Motif Foodworks, a company that develops plant-based meat alternative ingredients, has continued its expansion into finished product formats with the debut of its food service portfolio later this month at the National Restaurant Association show.
The company says the portfolio, which includes alt pork (PorkWorks), beef (Plant-Based Ground and Motif BeefWorks, Plant-Based Burger Patties and Grounds) and chicken (ChickenWorks), will be available to food service providers later in 2023. The products are an evolution of their initial steps into the food product prototypes it started testing in 2022 under slightly different brand names and came just a month after the company dabbled in a direct-to-consumer trial.
The move comes despite the company’s recent insistence that they are still primarily a B2B player set on designing next-generation food ingredients for other brands. After the launch of its D2C trial last month, company CEO Mike Leonard told Food Navigator that the company is still a B2B company and they don’t intend to develop a consumer-facing brand of its own.

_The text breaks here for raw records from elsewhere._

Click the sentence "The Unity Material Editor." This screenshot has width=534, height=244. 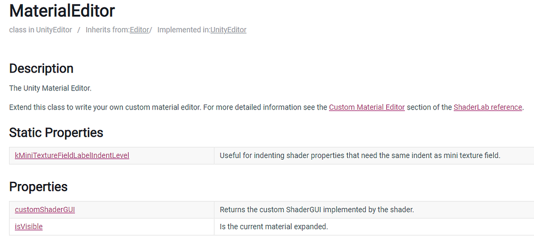[x=50, y=88]
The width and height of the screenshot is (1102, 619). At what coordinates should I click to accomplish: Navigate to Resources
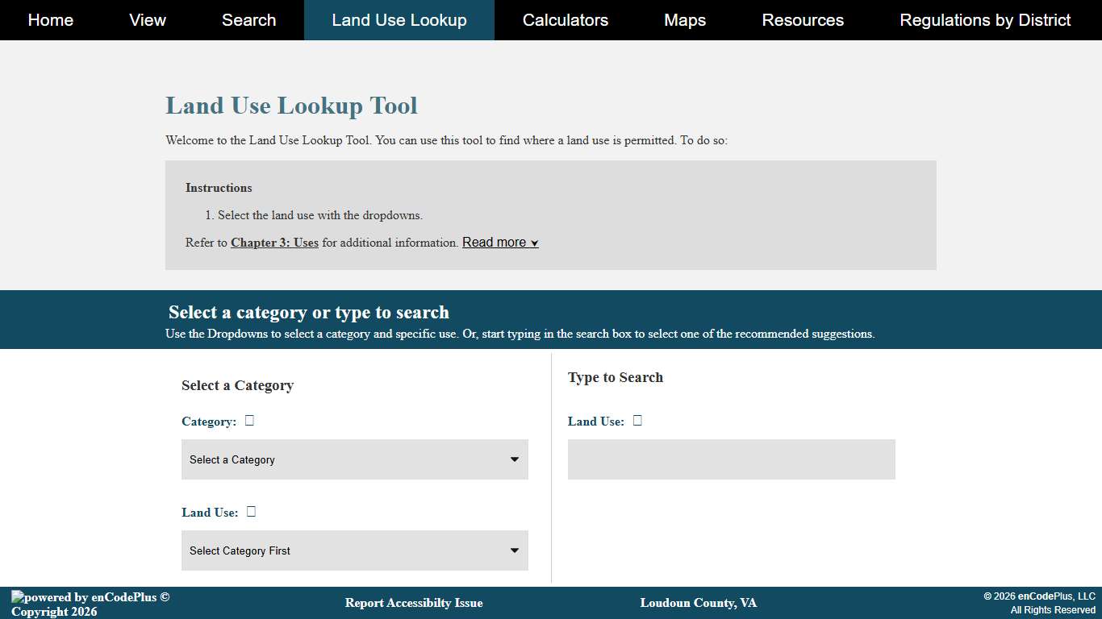coord(803,20)
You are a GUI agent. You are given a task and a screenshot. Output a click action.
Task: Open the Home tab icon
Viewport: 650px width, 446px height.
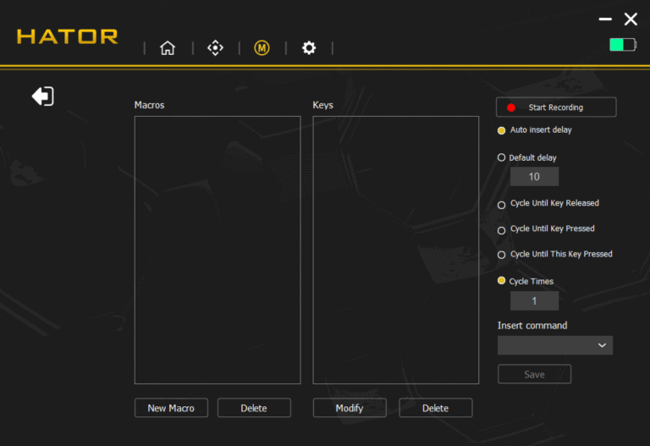point(168,48)
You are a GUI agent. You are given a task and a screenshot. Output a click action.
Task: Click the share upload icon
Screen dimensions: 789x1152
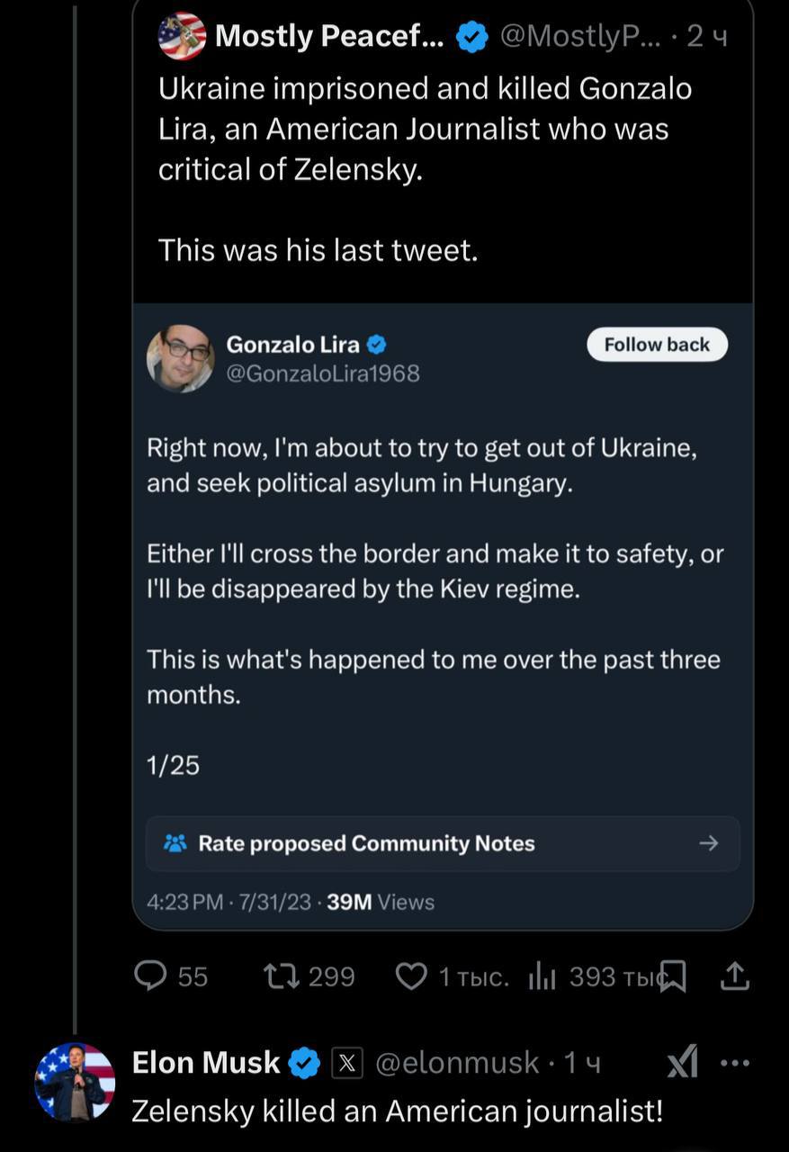[735, 976]
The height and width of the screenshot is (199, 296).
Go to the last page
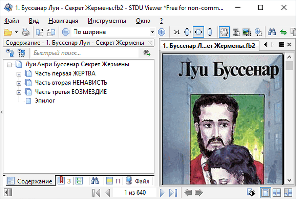(x=173, y=192)
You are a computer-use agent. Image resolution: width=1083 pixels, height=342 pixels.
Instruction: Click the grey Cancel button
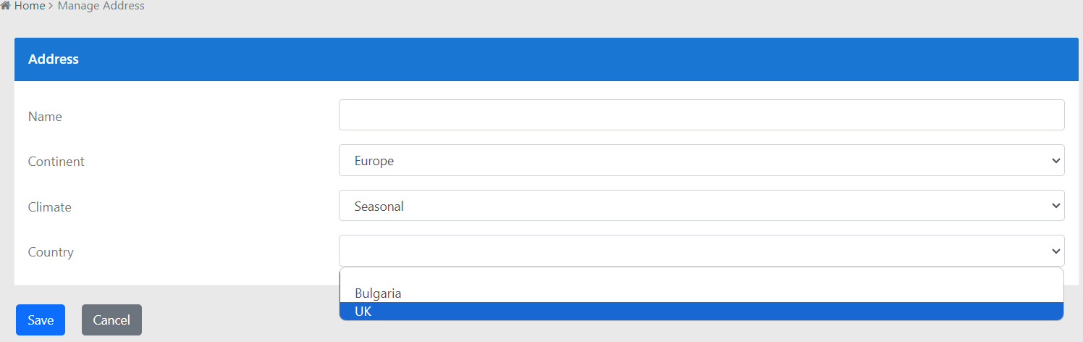pos(111,320)
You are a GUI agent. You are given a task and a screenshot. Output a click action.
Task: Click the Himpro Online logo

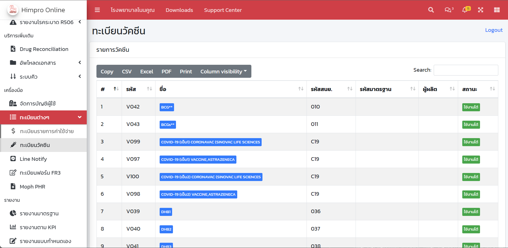[13, 10]
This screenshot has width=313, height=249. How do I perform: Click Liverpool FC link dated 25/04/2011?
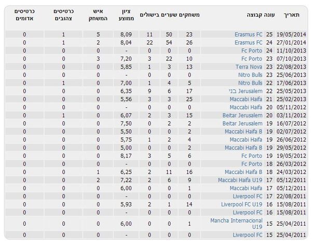[247, 235]
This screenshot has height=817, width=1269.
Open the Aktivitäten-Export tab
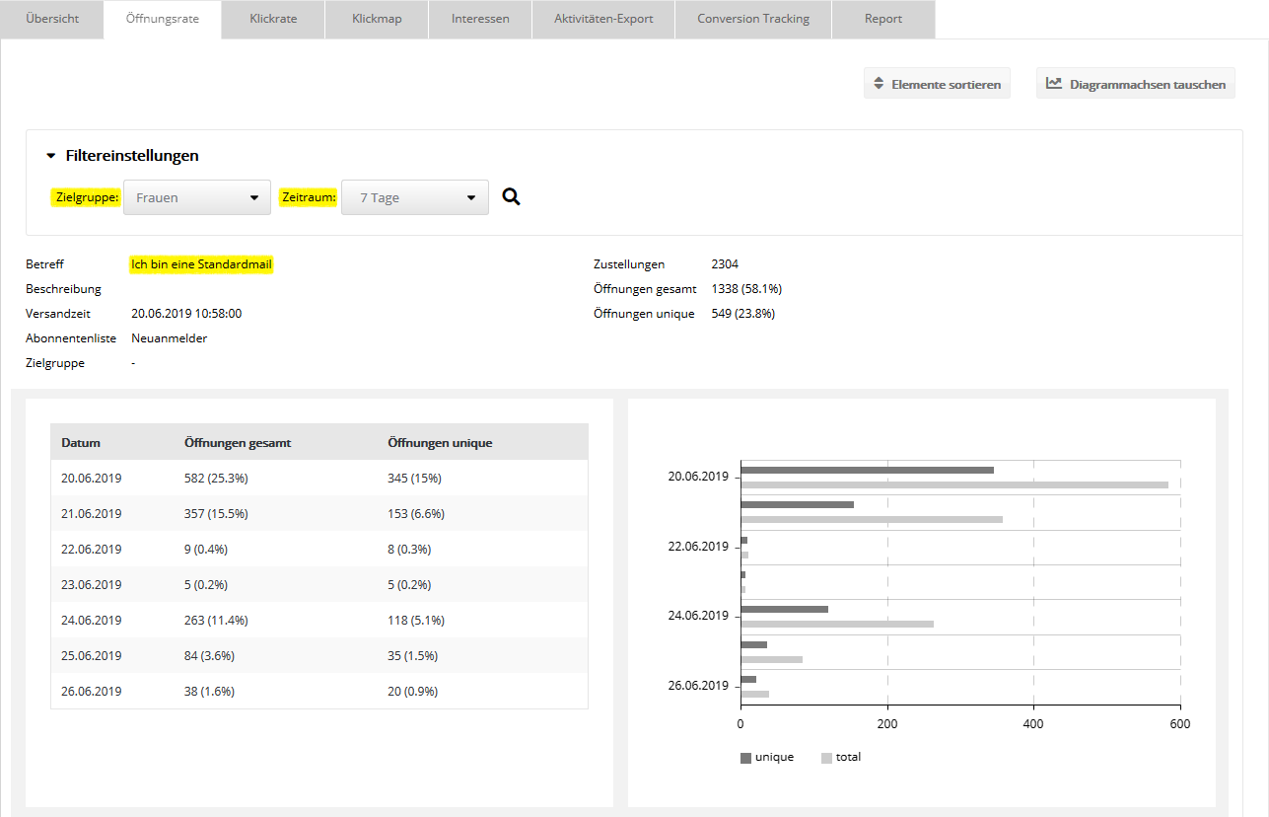click(602, 19)
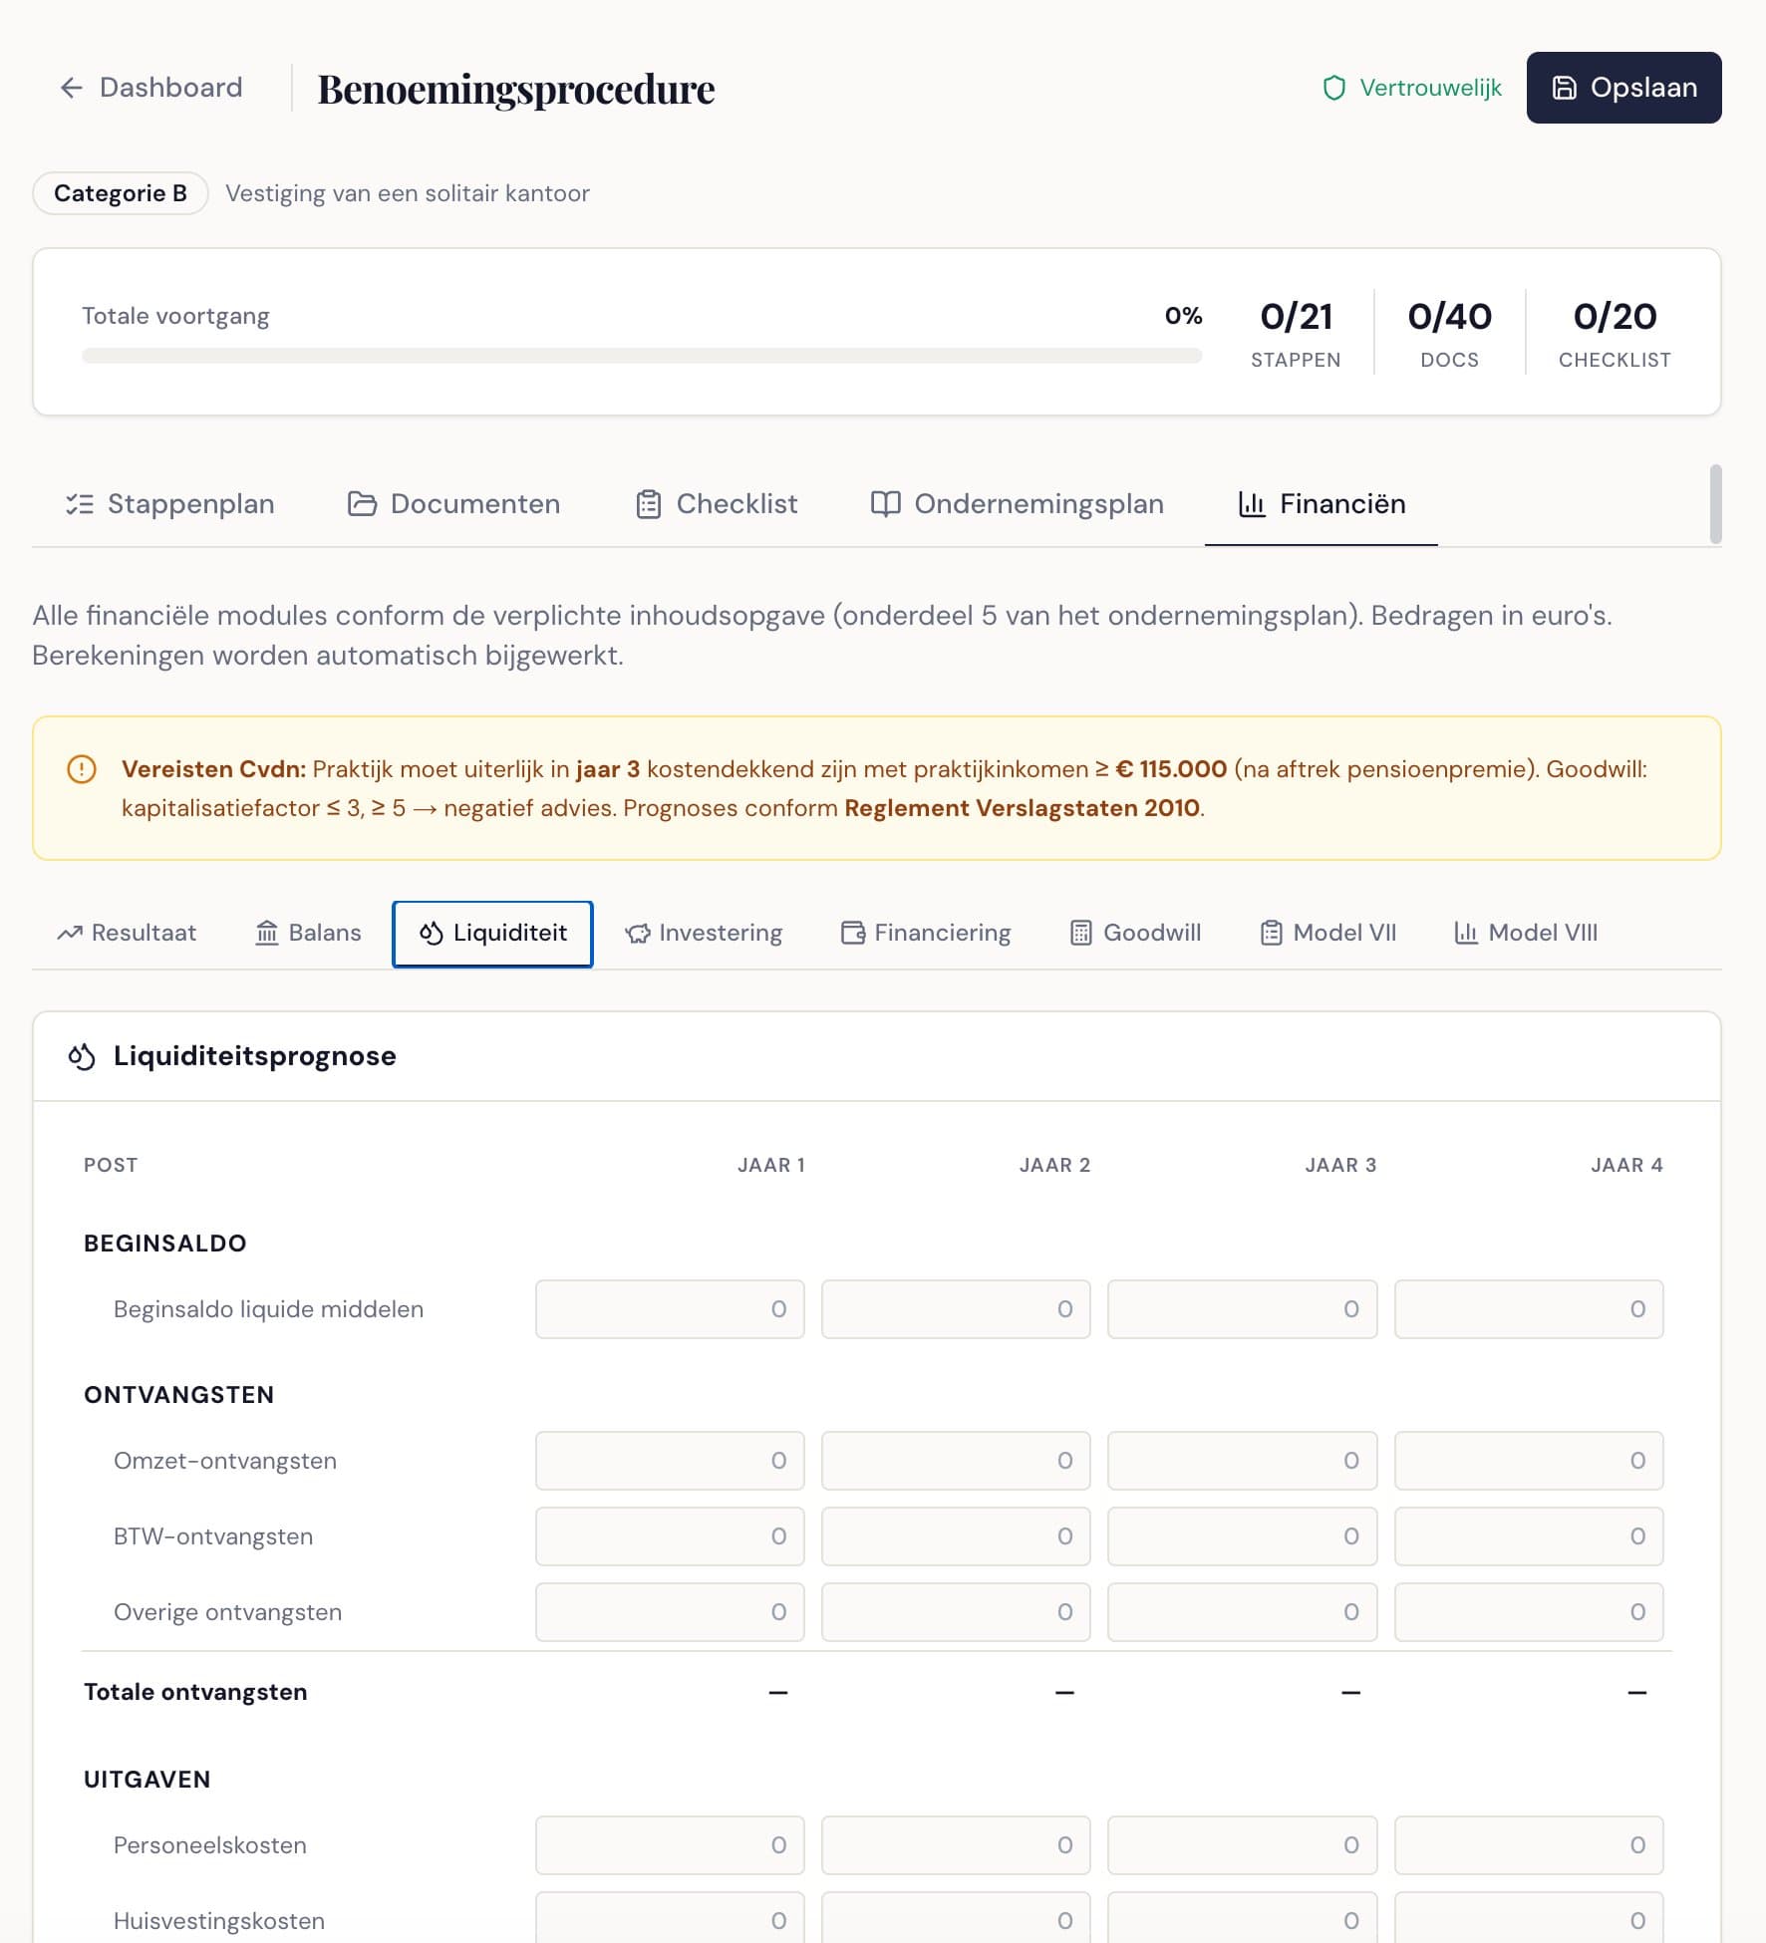Click Beginsaldo liquide middelen Jaar 1 field

(x=669, y=1309)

As appetites for late-round alternative protein investments cool, it looks like Motif continues to look for ways to accelerate its pathway toward revenue. The company, which laid off an unspecified number of employees last summer, has already raised $343 million and would likely have difficulty raising another significant round in the current environment. In addition to its continued expansion into finished products, the company expanded into bioprocessing services earlier this year and showed its openness to platform flexibility by expanding into molecular farming in a partnership with Ingredientwerks.
The expansion into a fully fleshed-out end product portfolio comes at an interesting time for Motif, as the company continues its fight with Impossible over patents which started last year when Impossible filed suit over patent infringement in March of 2022. Motif responded by challenging the validity of Impossible’s patents but endured a setback in October when the US Patent Trial and Appeal Board affirmed Impossible’s patent. The legal battle continues, with the trial set to begin in January 2025.